▶ _WORK ORDER_: From the vocal warmup text, extract the passage between "Vocal Warmups –" and "Mother Smucker tucker.", inclusive, copying it without any changes.

Vocal Warmups – Day 9

The thirty-three thieves thought that they thrilled the throne throughout Thursday.

Research suggests

he was stunned

Mother Smucker would allow no one to tuck her,
Except brother Tucker, who was a Mother Smucker tucker.

Irish wristwatch

After identification of the patient and informed consent, he was placed in the usual supine position.  After induction/intubation with a laryngeal tracheal mask, the patient’s right lower extremity and groin were prepped and draped in the usual sterile fashion with Betadine scrub and paint.  Surgery was begun by anesthetizing the right lower extremity wound, over the medial malleolus, as well as the right groin donor site with 1% lidocaine with epinephrine.  The ulcer was excised with 5 mm margin tangentially using a #15 blade scalpel.  Specimen was sent to pathology for permanent section diagnosis.  Electrocautery was used for hemostasis.  The area was irrigated with saline and then covered with a gauze until later grafting. Template made of defect, and a full-thickness graft harvested from the right groin inguinal crease region along the resting skin tension line.  Full-thickness grafts harvested with a #10 blade scalpel.  Donor site was closed after local undermining using #3-0 Vicryl sutures in Scarpa’s fascia, #3-0 Vicryl sutures for subdermal tissues, and #4-0 Vicryl along the subcuticular layer.  Graft was defatted, cut to the appropriate dimensions, placed in the bed, and secured with running sutures of #6-0 chromic.  It was then covered with a tie-over bolster created using antibiotic ointment, Adaptic, Reston foam and surgical clips.  Right lower extremity was then wrapped with Kerlix, Webril, cast padding, and placed in a posterior splint with plaster and a lightly applied Ace bandage.  Donor site and groin covered with benzoin, Steri-Strips, and sterile dressing.  The patient was extubated and taken to the recovery room in stable condition.  No complications.

▶ _EXERCISE DATA_:
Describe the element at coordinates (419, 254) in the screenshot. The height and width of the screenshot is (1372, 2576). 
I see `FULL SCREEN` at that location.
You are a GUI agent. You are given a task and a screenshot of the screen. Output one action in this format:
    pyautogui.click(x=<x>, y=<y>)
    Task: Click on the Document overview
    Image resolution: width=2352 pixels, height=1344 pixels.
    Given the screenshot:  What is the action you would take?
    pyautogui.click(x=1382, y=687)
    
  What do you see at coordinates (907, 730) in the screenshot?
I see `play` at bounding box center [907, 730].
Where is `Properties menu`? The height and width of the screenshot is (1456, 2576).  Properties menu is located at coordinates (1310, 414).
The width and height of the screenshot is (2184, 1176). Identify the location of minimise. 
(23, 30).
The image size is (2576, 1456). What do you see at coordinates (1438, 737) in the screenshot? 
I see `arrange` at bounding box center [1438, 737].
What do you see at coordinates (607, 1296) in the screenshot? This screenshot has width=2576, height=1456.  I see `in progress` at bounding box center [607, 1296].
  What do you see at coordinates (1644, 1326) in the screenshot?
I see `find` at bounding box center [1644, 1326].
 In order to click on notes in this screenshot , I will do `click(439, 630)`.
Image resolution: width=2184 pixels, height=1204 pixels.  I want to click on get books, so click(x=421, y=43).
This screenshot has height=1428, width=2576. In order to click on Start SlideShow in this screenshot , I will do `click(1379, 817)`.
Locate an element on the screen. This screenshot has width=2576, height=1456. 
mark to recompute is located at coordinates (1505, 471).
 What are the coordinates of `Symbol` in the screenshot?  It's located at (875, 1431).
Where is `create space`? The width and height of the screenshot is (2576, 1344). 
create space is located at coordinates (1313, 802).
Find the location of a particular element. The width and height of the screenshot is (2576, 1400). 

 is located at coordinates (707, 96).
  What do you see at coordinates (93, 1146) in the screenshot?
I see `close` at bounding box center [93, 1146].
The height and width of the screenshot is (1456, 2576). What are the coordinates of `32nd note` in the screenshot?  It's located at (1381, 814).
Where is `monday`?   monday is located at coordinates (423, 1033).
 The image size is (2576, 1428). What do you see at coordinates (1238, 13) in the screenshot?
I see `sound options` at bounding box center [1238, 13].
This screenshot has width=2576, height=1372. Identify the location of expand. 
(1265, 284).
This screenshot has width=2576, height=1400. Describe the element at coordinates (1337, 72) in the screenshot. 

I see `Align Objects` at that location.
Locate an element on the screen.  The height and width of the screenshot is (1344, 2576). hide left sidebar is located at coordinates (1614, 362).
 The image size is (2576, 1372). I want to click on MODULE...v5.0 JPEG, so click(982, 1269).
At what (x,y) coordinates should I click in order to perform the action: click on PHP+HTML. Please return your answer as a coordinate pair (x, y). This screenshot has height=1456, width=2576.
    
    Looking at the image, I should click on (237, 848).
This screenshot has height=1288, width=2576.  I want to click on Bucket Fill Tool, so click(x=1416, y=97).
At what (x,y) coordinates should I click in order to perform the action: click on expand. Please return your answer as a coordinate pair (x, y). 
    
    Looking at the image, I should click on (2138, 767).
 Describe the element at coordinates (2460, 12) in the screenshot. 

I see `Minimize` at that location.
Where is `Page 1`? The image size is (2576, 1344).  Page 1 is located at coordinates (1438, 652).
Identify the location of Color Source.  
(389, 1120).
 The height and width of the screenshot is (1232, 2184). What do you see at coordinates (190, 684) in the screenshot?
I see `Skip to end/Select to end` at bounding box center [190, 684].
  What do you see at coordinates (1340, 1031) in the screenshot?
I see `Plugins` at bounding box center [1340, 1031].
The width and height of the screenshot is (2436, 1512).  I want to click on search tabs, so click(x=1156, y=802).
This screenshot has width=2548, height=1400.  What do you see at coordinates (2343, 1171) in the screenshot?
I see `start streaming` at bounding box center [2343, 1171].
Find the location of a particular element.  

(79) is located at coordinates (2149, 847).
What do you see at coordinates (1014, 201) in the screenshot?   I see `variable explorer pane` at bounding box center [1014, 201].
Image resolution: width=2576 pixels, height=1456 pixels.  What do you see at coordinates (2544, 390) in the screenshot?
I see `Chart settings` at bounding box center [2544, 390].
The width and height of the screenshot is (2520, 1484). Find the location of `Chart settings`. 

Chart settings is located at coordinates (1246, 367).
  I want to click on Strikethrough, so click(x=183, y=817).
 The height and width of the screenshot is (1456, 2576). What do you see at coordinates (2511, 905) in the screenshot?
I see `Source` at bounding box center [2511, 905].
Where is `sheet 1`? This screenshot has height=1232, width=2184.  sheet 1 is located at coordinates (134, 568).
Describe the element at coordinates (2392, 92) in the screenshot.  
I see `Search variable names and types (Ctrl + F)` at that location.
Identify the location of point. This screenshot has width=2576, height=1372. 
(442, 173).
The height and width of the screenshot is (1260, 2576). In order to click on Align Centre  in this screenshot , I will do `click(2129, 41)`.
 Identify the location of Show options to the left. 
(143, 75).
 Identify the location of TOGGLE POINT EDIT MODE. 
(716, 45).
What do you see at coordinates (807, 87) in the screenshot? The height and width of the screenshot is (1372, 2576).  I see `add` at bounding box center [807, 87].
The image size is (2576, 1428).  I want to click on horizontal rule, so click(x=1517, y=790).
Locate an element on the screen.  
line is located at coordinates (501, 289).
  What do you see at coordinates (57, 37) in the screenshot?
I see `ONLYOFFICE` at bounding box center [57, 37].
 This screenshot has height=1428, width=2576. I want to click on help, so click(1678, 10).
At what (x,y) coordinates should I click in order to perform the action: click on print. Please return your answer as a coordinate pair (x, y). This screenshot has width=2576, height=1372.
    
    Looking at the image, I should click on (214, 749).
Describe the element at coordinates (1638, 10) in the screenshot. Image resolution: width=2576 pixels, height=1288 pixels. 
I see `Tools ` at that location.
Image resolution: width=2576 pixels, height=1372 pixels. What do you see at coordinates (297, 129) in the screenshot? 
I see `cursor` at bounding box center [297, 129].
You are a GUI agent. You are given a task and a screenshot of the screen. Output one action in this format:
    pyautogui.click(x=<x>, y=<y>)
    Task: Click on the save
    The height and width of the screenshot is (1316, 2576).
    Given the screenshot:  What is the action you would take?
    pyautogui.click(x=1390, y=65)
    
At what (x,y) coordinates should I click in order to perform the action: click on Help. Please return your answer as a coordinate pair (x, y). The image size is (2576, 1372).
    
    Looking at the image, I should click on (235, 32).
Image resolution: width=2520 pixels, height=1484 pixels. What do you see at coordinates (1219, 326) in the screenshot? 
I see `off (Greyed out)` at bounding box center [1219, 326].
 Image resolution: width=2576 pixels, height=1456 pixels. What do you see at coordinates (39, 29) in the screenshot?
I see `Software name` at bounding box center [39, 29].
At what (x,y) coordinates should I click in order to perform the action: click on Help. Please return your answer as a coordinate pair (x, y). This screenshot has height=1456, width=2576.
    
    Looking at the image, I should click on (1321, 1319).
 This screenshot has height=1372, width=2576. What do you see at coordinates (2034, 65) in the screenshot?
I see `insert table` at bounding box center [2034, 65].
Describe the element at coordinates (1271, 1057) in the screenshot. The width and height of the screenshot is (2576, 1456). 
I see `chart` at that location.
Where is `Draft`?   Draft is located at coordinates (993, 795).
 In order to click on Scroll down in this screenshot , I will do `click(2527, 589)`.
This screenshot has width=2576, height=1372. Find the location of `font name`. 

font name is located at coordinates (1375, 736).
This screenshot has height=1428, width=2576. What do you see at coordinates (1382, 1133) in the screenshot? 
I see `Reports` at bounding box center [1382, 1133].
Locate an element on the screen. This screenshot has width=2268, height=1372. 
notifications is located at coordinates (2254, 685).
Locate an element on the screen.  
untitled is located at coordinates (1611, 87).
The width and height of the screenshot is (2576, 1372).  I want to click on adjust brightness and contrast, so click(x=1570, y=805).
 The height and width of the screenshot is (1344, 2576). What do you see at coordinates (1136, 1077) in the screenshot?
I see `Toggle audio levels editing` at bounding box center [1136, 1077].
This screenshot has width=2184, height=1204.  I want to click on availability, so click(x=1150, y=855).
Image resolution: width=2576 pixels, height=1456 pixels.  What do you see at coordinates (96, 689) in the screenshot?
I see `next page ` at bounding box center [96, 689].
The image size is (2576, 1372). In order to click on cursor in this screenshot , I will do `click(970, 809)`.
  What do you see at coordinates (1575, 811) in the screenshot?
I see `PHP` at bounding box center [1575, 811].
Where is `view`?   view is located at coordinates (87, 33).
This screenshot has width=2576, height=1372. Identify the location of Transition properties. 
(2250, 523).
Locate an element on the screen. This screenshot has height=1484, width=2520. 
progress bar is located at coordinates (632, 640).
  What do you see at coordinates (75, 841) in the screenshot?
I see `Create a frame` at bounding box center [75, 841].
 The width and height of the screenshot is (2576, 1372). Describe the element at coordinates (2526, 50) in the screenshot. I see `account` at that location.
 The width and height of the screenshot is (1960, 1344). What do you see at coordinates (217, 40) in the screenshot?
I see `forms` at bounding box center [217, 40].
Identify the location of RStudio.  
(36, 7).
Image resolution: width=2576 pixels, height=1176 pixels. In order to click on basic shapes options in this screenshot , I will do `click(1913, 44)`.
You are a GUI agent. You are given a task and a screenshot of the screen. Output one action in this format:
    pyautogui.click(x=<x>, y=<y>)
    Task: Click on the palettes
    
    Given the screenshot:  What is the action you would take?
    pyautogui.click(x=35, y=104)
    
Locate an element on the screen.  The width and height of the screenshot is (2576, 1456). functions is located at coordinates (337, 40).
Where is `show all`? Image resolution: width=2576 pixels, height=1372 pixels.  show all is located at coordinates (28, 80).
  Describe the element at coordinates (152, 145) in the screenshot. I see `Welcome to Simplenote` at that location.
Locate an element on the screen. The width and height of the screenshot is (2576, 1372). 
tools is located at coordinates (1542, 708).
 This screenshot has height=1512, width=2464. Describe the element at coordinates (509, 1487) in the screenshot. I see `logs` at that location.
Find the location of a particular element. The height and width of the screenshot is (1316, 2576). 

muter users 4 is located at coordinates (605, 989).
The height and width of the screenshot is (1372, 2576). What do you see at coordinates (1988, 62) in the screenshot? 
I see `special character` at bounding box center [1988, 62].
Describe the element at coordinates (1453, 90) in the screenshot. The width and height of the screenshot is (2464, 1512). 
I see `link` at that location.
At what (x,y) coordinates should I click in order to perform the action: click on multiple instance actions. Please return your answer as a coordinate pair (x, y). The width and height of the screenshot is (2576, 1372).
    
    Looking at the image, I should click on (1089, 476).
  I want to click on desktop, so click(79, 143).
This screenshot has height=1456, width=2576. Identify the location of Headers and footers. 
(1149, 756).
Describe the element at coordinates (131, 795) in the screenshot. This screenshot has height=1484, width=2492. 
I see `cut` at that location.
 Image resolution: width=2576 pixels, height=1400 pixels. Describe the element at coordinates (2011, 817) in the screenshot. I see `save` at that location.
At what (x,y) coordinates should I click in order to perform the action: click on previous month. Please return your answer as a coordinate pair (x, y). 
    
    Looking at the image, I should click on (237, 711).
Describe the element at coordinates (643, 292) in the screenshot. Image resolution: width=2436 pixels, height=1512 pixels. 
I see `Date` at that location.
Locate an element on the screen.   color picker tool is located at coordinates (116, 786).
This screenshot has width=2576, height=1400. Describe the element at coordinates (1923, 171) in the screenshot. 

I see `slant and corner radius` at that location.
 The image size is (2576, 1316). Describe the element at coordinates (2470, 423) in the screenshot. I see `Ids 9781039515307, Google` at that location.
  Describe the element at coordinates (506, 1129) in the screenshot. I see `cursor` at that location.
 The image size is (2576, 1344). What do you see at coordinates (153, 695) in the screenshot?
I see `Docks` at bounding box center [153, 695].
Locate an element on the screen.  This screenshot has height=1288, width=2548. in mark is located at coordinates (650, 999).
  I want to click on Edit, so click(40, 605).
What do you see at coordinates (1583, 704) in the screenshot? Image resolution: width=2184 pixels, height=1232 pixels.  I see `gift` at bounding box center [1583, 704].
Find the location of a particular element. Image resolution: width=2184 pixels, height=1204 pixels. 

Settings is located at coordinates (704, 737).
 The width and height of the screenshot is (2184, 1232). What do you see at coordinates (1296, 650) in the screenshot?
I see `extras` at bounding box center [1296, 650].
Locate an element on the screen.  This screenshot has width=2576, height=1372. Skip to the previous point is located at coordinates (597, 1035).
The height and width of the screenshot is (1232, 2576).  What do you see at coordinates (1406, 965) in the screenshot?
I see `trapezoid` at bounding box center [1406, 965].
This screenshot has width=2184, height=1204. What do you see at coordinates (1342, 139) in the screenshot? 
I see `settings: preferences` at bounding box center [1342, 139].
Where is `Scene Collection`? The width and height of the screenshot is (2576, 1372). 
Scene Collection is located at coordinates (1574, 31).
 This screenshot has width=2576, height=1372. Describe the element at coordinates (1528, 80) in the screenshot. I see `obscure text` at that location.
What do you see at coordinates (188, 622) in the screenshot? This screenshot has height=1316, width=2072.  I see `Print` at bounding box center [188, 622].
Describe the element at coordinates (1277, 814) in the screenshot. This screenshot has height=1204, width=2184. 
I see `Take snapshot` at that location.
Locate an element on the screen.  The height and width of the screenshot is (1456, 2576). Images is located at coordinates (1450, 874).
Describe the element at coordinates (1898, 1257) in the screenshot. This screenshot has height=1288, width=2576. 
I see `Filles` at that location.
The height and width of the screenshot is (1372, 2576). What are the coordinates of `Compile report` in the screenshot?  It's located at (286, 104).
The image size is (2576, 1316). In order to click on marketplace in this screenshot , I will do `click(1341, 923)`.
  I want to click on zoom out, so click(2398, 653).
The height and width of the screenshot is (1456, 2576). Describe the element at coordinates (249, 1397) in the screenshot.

▶ _PROBLEM SOLUTION_:
Vocal Warmups – Day 9

The thirty-three thieves thought that they thrilled the throne throughout Thursday.

Research suggests

he was stunned

Mother Smucker would allow no one to tuck her,
Except brother Tucker, who was a Mother Smucker tucker.